According to Anand, carbon emissions are the biggest problem that we need to solve for humanity. There are massive climate goals that we need to hit for the planet by 2030 and if we are to meet these milestones, we need to radically rethink transportation and move towards the electrification of all vehicles.
To unpack what’s happening, Anand reveals that the biggest problem in the electrification market is the barrier of car ownership that’s preventing rapid acceleration for masses into electric cars. The only way a consumer gets access to an electric vehicle today is via private car ownership. This typically means investing $40,000 to purchase an EV and taking considerations to retrofit your home with a charging infrastructure, which not everybody is able to afford. Anand points out that when we generally buy a car, it’s parked on average for 23 hours in the day, or 96% of a car’s lifetime. This poses a sustainability problem as EV production today is still in its infant stages and involves a highly resource-intensive manufacturing process. About 800 tonnes of carbon dioxide are emitted for every EV that is produced on the production line today, accounting for 10+ years to offset that carbon with a utilization rate of just one hour of driving per day.
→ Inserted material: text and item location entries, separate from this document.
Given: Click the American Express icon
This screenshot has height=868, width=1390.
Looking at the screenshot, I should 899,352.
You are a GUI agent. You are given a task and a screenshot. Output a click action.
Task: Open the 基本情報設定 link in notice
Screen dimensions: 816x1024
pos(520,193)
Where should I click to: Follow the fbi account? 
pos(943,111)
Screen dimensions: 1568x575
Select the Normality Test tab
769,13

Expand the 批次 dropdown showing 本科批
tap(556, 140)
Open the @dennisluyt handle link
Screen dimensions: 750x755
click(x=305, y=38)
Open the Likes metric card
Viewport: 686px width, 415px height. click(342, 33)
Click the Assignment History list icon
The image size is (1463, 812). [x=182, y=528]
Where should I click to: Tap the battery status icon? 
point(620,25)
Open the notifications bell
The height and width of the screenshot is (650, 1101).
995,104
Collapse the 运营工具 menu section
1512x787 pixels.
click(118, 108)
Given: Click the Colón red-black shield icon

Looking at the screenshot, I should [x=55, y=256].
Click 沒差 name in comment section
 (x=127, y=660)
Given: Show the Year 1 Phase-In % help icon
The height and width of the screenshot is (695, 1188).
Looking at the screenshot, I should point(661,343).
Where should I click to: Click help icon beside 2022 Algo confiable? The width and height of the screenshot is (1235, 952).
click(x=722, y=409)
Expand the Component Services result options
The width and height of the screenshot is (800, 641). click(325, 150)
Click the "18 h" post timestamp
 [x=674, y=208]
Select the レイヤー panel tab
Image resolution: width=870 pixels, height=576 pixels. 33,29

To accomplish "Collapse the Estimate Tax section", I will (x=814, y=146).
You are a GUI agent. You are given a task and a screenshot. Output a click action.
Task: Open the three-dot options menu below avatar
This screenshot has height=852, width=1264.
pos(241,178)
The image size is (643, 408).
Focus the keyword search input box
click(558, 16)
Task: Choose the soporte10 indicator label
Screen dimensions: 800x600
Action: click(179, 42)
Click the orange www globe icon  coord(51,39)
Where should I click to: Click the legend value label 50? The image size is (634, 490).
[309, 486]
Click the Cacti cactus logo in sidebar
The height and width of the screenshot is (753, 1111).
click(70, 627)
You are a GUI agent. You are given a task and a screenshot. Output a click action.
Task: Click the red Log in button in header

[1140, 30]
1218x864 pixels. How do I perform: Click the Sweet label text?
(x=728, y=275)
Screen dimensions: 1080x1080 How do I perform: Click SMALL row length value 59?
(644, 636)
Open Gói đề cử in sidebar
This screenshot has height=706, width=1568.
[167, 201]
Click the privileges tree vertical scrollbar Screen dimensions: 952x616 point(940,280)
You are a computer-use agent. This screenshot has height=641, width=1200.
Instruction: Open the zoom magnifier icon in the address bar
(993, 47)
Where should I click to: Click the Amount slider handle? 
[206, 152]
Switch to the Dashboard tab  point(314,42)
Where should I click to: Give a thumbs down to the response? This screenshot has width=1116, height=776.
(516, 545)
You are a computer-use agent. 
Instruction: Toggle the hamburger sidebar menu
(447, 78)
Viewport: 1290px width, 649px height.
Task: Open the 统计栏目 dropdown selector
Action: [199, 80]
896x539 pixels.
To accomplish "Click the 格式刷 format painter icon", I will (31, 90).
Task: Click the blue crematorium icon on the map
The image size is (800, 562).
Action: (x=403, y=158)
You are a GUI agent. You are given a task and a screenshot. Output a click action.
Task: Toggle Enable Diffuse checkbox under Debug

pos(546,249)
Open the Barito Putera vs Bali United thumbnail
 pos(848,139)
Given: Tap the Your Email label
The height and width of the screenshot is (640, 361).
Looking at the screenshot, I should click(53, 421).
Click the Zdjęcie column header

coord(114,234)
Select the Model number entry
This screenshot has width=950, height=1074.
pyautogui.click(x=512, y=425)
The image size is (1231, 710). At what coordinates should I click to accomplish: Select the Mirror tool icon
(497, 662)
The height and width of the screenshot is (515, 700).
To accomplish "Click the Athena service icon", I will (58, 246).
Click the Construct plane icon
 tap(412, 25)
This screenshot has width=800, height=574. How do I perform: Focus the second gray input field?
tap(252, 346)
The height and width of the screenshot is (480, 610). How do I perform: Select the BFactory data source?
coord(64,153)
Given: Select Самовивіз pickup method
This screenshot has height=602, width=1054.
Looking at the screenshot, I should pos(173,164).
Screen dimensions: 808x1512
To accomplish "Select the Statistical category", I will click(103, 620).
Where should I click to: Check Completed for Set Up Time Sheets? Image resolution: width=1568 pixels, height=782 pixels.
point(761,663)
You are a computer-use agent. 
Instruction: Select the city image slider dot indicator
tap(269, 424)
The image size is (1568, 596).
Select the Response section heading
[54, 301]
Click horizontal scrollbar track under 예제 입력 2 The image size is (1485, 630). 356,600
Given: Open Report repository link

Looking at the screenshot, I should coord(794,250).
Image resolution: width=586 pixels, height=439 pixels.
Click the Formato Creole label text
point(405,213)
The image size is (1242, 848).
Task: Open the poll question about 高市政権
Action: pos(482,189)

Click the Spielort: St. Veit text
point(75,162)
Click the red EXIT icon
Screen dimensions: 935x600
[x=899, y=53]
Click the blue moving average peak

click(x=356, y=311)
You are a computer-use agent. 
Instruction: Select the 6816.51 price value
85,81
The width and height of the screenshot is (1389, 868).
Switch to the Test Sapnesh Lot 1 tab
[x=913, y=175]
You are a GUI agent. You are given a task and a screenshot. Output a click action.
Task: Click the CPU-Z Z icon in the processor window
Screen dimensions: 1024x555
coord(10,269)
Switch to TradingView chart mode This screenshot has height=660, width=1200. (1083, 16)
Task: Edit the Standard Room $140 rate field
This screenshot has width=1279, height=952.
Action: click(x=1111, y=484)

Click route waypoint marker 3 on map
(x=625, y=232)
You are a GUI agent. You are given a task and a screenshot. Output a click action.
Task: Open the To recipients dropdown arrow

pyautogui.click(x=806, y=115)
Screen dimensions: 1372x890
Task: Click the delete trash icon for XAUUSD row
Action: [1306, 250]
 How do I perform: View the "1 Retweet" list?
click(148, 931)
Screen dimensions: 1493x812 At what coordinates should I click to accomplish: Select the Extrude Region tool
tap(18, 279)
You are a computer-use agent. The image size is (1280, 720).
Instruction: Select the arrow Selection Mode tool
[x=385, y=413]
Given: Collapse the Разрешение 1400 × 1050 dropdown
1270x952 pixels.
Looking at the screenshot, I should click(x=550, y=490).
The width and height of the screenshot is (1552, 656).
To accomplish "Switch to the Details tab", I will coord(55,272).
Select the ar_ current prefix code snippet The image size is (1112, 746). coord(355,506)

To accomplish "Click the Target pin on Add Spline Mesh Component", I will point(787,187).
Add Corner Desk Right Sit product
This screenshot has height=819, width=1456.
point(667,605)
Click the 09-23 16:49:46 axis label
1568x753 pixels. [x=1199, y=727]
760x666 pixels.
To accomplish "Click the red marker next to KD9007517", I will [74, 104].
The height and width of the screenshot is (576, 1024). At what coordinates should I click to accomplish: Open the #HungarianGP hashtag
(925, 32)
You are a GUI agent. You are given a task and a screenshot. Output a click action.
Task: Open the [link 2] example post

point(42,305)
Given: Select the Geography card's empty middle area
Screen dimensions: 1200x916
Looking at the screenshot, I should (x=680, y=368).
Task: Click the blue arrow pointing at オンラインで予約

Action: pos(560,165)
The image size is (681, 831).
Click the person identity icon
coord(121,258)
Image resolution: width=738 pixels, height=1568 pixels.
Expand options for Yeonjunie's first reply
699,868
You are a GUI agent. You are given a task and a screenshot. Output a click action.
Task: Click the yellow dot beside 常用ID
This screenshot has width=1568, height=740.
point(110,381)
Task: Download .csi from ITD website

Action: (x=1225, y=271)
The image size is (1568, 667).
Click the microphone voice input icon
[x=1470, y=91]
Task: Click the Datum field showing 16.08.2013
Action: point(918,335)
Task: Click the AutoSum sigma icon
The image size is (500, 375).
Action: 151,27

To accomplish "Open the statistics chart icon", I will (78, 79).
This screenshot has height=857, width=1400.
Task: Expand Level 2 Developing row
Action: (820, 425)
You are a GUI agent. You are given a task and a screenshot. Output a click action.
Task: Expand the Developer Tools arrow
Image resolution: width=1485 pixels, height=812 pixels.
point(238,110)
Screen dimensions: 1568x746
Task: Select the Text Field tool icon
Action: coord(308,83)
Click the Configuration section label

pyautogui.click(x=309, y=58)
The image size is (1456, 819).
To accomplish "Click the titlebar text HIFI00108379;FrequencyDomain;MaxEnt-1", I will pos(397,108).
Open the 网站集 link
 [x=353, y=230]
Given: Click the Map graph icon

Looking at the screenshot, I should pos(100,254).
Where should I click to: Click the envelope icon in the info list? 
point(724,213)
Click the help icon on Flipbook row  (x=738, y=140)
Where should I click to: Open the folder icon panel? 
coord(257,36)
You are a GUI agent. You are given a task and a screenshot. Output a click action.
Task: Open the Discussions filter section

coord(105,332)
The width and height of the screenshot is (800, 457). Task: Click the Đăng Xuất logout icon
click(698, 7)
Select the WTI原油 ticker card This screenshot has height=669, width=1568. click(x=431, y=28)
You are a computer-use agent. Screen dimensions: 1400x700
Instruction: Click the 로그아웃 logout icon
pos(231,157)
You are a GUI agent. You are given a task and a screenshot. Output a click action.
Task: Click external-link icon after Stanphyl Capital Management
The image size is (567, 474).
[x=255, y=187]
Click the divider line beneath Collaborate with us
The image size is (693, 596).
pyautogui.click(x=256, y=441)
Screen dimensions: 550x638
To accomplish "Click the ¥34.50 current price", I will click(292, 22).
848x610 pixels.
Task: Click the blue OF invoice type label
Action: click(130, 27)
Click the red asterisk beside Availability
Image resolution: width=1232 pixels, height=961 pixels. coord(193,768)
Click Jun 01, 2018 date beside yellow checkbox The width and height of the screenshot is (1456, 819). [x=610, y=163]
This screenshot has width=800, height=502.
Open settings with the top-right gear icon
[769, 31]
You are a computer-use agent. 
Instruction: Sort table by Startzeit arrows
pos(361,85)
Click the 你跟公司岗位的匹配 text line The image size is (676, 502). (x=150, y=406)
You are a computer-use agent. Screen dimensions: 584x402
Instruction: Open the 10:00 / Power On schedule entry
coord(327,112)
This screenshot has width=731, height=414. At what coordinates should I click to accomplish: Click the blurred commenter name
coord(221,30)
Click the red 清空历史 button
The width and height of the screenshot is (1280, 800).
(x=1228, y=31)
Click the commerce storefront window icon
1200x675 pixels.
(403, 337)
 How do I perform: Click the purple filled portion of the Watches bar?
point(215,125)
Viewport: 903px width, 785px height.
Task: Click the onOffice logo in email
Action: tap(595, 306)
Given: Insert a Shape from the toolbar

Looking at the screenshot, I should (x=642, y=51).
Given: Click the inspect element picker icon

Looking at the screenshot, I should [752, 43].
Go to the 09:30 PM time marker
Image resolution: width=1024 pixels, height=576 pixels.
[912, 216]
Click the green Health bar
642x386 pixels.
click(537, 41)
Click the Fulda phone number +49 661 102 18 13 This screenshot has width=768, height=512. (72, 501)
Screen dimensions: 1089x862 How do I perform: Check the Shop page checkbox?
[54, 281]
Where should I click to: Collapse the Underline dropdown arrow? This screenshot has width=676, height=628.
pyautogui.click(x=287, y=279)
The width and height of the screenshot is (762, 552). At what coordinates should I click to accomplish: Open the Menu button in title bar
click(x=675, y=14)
The equation has to flip somewhere to make EVs highly utilized and that is the main problem that Halo is solving. After three and a half years, the company recently launched their first commercial service, resembling an interesting merge between a Zipcar and a rideshare service. Customers use the app to request a car and Halo will remotely drive an all-electric vehicle to their doorstep, wherever they are. Once it gets there, the customer can hop in the driver’s seat, take over the car, and drive it to wherever they want to go. Upon arrival at their destination, the customer is able to hop out without worrying about parking before Halo’s team remotely connects to the car and drives it to the next customer. The best of both worlds becomes having the benefits of a car share service and rideshare service combined into one product.
Anand drew his inspiration for Halo from his experiences of growing up in India and taking the train everywhere. He describes getting off at train stations in India, where 50-100 different auto rickshaws would be conveniently waiting to take groups of people to their last-mile destinations. When he came to the US, he noticed the cultural change, the addiction to cars and car ownership. Anand is not saying it’s wrong, but it’s just not sustainable.
The vision that Anand sees is a multimodal way to get around anywhere. The federal government has invested trillions towards public transit systems, but they’re heavily underutilized because of mass problems. People can’t get from their homes to a public transit system, and tracking schedules becomes another issue. Halo’s success would look like not only replacing the whole concept of car ownership, but also multimodal transportation options. Ananda examines replacing current unsustainable methods with EVs that could be charged at local charging stations that generate local energy and also helping to increase the utilization of public transit systems, while reducing the carbon footprint for the last mile drastically. A reduction in car ownership would also mean less parking structures in city centers, making room for more affordable housing and walkable spaces. In another vision, Anand suggests ideas for a subscription model that could encompass everything on the first mile, last mile and a public transit system.